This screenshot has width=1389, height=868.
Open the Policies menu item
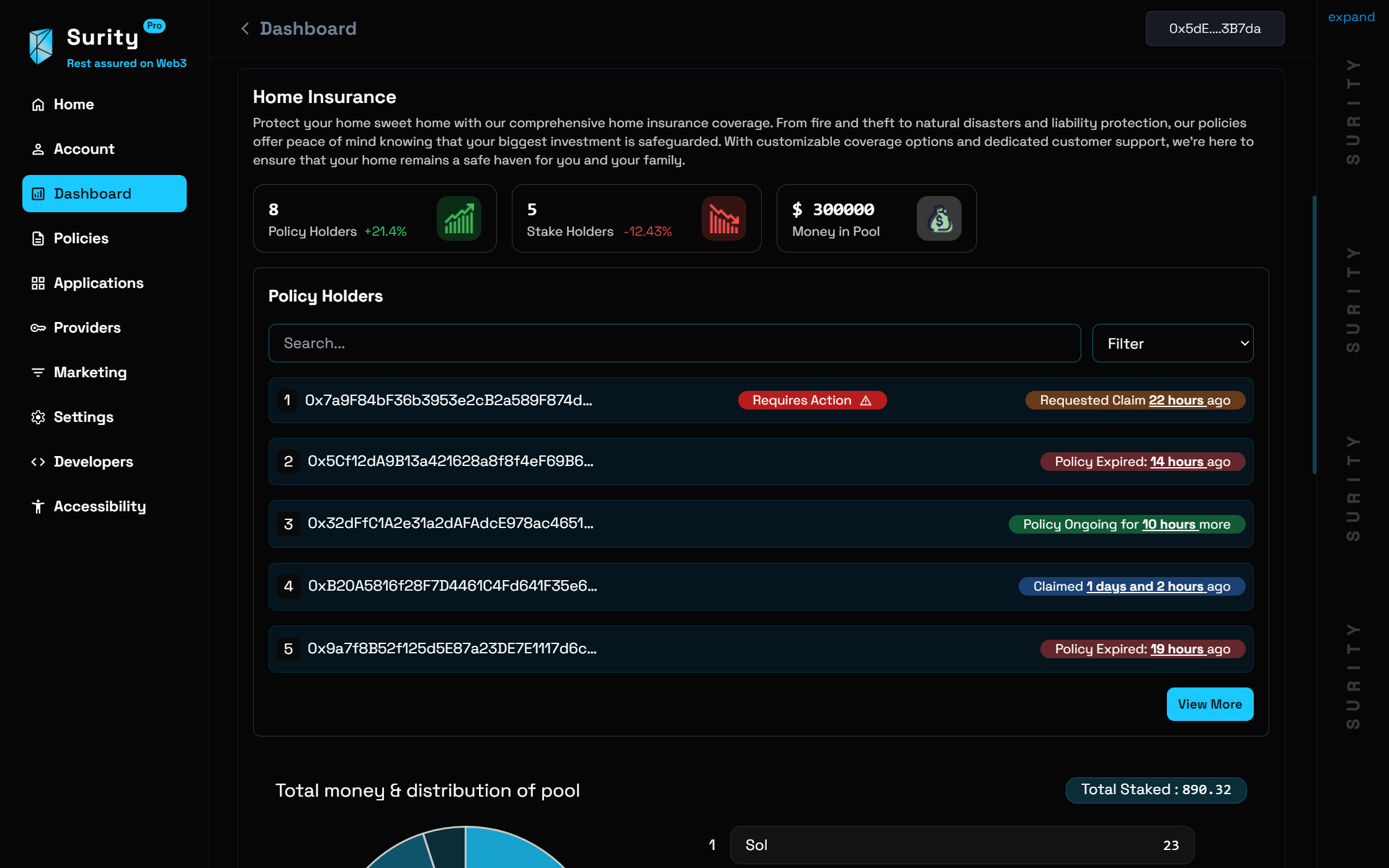(x=81, y=238)
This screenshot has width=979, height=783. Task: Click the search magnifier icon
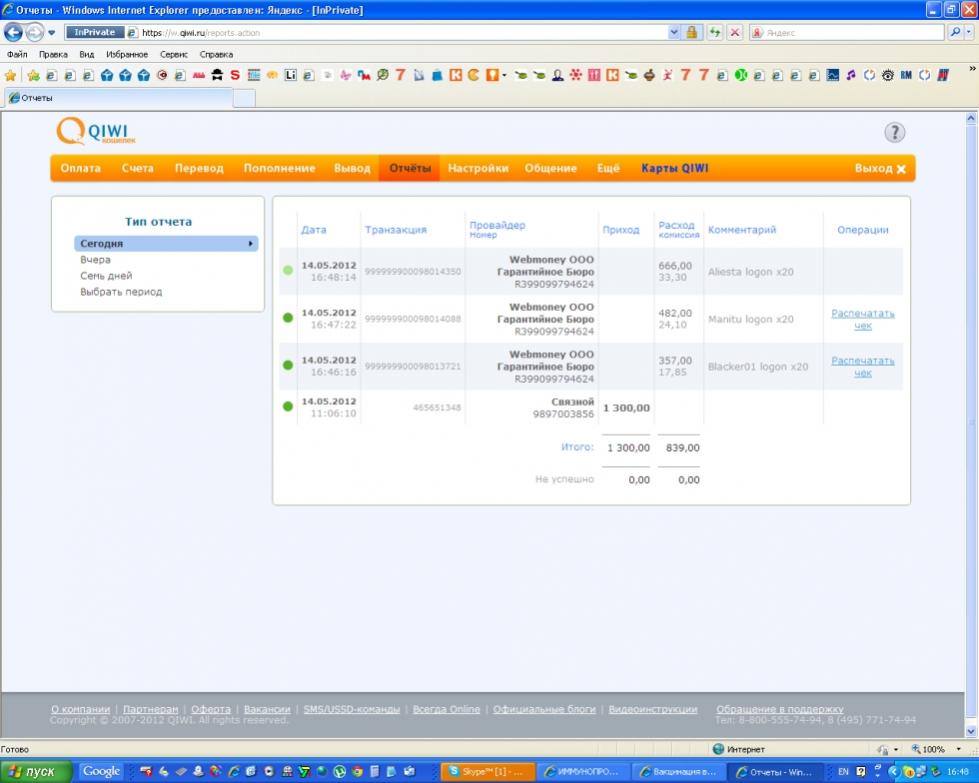(x=953, y=32)
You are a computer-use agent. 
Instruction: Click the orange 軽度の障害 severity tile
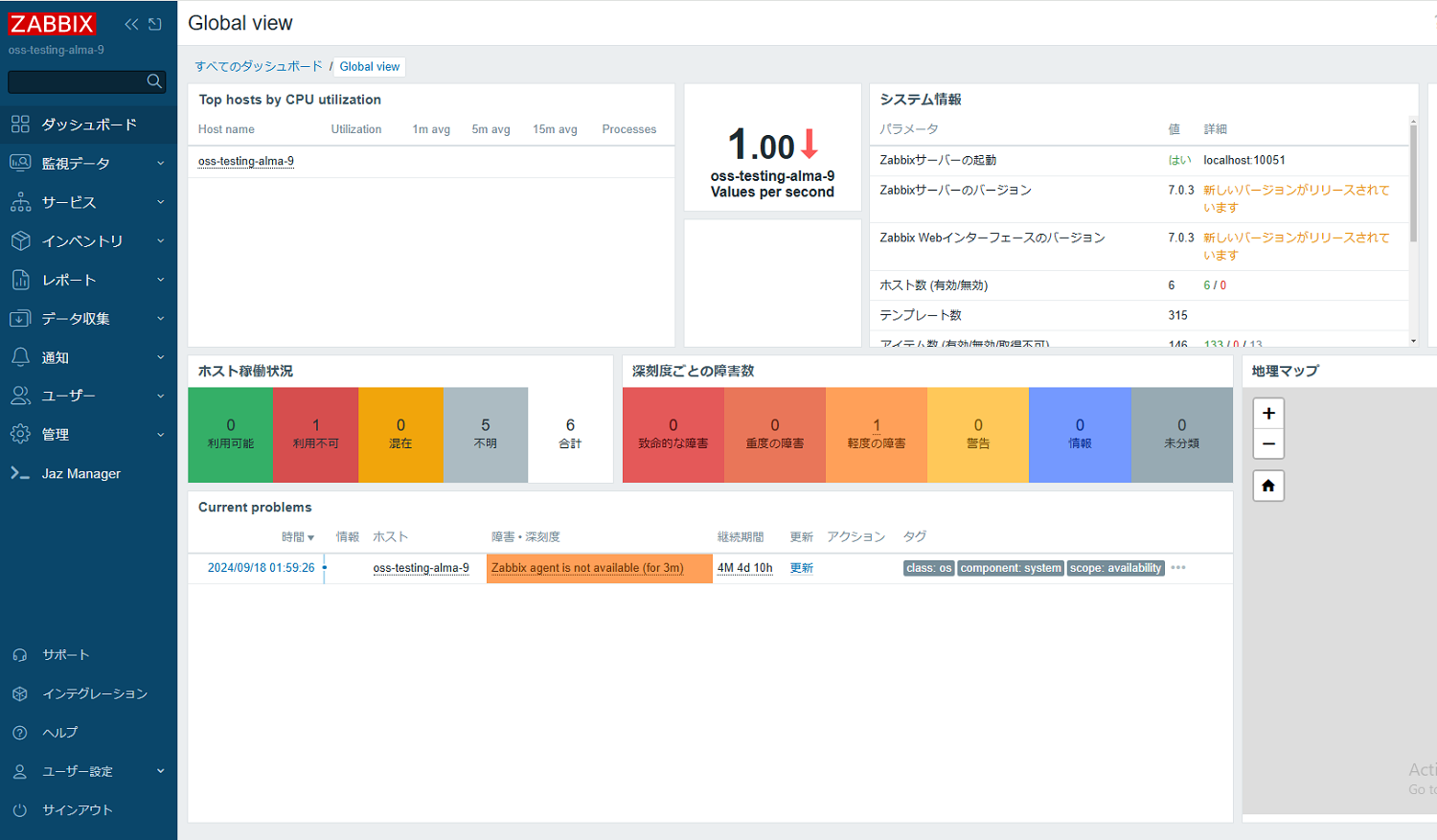pyautogui.click(x=876, y=434)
========================
Could you write out all the data above again with "screenshot" switched to "screen capture" and nothing else changed? Leave the pictures out.

» Task response
This screen capture has width=1389, height=868.
Open the Policies menu item
(x=81, y=238)
This screen capture has width=979, height=783. Task: Click the search magnifier icon
(x=953, y=32)
You are a computer-use agent. 
Instruction: Click the orange 軽度の障害 severity tile
pyautogui.click(x=876, y=434)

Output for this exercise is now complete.